DIRECTIONS FOR THIS TASK
Output only the lines below that start at the line containing "[Cheap Omens: A" and end at the line containing "[Your Soulmail Is Attached] (242, 687)", with both ends kept.

MATERIAL PROVIDED
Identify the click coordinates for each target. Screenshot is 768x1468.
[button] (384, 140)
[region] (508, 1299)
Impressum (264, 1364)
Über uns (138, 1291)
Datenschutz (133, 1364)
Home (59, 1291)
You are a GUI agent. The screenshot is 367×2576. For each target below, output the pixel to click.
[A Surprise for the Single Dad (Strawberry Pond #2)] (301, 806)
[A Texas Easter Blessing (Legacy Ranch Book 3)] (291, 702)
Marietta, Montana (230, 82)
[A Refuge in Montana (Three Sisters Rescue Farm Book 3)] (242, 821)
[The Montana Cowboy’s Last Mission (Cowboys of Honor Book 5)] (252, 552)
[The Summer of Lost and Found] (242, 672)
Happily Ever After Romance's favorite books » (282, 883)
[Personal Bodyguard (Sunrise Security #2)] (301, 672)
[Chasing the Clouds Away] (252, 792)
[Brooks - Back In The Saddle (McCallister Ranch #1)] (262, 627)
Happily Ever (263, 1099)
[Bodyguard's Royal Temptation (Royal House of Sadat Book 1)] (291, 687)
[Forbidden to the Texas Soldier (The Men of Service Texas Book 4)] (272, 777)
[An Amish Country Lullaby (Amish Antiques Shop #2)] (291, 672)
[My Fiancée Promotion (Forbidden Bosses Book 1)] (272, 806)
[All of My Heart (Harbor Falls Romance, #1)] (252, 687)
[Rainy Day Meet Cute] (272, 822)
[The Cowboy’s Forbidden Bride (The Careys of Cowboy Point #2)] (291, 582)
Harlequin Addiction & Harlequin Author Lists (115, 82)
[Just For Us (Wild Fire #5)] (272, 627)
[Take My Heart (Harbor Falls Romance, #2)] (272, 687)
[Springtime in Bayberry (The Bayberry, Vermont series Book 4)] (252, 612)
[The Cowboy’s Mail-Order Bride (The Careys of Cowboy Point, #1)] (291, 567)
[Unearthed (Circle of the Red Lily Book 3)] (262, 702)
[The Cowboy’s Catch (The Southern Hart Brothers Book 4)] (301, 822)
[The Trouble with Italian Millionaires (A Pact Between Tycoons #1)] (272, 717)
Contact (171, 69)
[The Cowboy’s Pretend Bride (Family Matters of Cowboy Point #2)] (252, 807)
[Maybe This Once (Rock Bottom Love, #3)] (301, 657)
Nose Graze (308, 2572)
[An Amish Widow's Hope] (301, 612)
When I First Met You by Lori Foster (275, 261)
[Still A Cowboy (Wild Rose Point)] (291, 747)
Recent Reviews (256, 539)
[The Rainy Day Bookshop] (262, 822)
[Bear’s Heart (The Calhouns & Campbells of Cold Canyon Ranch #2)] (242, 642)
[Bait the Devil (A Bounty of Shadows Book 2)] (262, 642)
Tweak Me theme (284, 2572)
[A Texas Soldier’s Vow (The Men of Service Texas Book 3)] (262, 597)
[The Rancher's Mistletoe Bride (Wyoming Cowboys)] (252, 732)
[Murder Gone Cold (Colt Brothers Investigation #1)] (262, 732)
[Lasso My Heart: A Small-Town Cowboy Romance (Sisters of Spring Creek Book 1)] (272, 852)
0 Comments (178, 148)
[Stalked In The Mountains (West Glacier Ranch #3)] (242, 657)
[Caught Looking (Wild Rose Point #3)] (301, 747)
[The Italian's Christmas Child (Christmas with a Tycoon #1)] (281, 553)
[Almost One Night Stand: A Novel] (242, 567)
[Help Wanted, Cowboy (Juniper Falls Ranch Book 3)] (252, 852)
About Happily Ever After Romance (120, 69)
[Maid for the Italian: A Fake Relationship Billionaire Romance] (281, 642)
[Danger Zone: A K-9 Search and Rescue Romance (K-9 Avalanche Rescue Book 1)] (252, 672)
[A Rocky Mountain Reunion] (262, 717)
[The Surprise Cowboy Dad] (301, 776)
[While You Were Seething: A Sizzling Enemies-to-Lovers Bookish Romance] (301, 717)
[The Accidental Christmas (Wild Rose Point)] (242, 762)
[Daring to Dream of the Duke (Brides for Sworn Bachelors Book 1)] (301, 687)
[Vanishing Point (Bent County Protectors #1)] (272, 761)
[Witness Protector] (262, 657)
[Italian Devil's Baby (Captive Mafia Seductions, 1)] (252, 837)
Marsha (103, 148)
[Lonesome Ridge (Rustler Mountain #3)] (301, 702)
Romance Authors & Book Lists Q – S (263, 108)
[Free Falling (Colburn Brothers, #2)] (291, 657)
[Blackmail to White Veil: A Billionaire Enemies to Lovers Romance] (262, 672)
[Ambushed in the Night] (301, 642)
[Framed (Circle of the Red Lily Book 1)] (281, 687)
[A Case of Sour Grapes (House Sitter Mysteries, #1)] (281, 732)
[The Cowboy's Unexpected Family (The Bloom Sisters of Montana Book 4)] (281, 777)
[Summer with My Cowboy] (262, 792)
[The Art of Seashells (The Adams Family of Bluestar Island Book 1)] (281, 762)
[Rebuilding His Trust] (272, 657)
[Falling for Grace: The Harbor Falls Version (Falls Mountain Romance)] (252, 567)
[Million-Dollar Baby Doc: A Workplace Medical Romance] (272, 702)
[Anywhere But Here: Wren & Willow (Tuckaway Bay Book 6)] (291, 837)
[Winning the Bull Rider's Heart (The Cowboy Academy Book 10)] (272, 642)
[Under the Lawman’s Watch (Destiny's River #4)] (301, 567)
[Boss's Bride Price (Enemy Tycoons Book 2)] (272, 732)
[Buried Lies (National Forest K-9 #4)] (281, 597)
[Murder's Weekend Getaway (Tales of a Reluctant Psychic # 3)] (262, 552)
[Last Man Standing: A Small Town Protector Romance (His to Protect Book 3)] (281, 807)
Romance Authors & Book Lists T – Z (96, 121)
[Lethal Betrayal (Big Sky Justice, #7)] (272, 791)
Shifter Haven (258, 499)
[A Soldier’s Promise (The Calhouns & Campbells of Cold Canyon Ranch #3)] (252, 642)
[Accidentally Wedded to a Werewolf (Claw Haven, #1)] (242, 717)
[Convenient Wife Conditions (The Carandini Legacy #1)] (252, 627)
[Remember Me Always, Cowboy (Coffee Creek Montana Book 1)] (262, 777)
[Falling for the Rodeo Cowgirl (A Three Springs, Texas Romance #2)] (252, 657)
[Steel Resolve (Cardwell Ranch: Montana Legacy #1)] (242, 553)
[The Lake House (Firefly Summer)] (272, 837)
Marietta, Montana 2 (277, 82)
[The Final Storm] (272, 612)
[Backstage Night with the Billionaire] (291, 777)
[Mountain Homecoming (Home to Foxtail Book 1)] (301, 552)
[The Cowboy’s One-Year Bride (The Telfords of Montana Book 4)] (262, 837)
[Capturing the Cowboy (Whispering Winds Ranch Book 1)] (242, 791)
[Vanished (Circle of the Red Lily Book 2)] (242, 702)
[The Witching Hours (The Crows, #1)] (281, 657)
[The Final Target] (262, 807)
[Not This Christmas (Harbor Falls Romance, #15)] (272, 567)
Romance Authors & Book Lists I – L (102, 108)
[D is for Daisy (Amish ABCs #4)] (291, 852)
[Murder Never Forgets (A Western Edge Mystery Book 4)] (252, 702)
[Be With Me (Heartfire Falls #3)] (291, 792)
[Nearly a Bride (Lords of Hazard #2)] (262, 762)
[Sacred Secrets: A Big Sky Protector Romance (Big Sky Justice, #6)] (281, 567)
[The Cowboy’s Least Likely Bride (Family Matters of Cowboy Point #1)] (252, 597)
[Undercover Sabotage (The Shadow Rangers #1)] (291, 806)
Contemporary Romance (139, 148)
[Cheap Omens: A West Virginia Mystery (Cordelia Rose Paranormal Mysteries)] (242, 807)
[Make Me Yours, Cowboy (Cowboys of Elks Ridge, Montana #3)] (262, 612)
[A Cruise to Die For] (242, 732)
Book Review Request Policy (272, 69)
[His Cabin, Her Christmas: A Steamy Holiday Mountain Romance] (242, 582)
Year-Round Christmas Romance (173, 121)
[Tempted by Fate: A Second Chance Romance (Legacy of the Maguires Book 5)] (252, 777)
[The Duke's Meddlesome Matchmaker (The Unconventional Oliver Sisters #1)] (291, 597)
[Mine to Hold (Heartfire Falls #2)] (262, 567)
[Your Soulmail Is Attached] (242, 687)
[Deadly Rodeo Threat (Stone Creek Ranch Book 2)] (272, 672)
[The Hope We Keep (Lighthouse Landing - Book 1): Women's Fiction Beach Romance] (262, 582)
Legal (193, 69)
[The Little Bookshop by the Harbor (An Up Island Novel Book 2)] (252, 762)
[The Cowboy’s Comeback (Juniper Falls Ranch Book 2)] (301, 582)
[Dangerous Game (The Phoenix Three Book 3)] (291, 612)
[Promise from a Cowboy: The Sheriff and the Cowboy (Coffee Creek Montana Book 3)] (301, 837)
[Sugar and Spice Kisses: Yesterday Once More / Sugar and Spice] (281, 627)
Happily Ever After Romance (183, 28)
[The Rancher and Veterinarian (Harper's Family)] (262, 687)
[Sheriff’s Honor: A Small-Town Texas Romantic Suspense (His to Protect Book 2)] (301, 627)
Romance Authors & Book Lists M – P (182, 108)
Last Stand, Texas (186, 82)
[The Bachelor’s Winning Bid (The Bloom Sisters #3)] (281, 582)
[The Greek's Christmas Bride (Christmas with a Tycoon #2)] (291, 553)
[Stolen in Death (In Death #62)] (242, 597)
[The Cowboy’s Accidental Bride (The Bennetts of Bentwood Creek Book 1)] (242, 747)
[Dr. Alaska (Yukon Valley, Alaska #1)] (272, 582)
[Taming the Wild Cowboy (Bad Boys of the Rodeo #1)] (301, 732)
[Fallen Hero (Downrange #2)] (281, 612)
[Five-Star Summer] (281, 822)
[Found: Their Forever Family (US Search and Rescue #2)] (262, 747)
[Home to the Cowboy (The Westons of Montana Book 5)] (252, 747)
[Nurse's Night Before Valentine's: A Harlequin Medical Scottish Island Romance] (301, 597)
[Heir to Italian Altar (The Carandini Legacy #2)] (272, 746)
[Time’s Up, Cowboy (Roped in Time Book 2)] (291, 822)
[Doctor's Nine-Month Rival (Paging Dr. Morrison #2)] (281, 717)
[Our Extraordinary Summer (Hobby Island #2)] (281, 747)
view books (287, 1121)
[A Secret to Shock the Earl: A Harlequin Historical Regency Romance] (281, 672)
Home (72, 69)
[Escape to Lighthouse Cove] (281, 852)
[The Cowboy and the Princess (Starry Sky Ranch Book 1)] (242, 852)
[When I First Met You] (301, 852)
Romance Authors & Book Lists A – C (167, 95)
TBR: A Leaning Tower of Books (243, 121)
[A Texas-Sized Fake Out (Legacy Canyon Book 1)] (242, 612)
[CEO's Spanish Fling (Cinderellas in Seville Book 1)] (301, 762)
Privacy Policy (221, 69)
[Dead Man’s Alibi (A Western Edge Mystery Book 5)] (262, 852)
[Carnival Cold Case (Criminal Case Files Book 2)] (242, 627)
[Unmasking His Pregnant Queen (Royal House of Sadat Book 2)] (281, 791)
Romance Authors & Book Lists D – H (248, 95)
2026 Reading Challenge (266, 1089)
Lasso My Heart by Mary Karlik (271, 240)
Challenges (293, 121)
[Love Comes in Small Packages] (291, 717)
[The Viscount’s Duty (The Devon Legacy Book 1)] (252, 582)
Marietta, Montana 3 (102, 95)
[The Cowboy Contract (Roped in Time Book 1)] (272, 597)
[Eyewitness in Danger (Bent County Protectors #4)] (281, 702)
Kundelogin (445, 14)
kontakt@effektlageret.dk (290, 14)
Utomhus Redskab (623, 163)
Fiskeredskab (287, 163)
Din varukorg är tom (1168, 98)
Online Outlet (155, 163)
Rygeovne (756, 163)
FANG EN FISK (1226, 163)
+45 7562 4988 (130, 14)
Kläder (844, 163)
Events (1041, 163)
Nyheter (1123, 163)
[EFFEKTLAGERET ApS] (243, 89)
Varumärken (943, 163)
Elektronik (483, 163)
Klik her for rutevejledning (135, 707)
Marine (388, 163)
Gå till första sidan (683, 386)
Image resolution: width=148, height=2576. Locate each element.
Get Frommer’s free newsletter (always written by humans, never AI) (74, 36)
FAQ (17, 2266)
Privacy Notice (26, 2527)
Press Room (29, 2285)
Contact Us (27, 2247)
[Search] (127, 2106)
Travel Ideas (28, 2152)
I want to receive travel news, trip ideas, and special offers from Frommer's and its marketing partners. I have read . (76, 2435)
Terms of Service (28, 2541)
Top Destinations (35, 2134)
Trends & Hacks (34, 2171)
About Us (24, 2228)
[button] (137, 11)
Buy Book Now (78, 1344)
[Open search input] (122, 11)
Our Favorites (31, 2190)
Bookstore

FINISHED TASK
[Cheap Omens: A West Virginia Mystery (Cordelia Rose Paranormal Mysteries)] (242, 807)
[Make Me Yours, Cowboy (Cowboys of Elks Ridge, Montana #3)] (262, 612)
[A Cruise to Die For] (242, 732)
Book Review Request Policy (272, 69)
[His Cabin, Her Christmas: A Steamy Holiday Mountain Romance] (242, 582)
Year-Round Christmas Romance (173, 121)
[Tempted by Fate: A Second Chance Romance (Legacy of the Maguires Book 5)] (252, 777)
[The Duke's Meddlesome Matchmaker (The Unconventional Oliver Sisters #1)] (291, 597)
[Mine to Hold (Heartfire Falls #2)] (262, 567)
[Your Soulmail Is Attached] (242, 687)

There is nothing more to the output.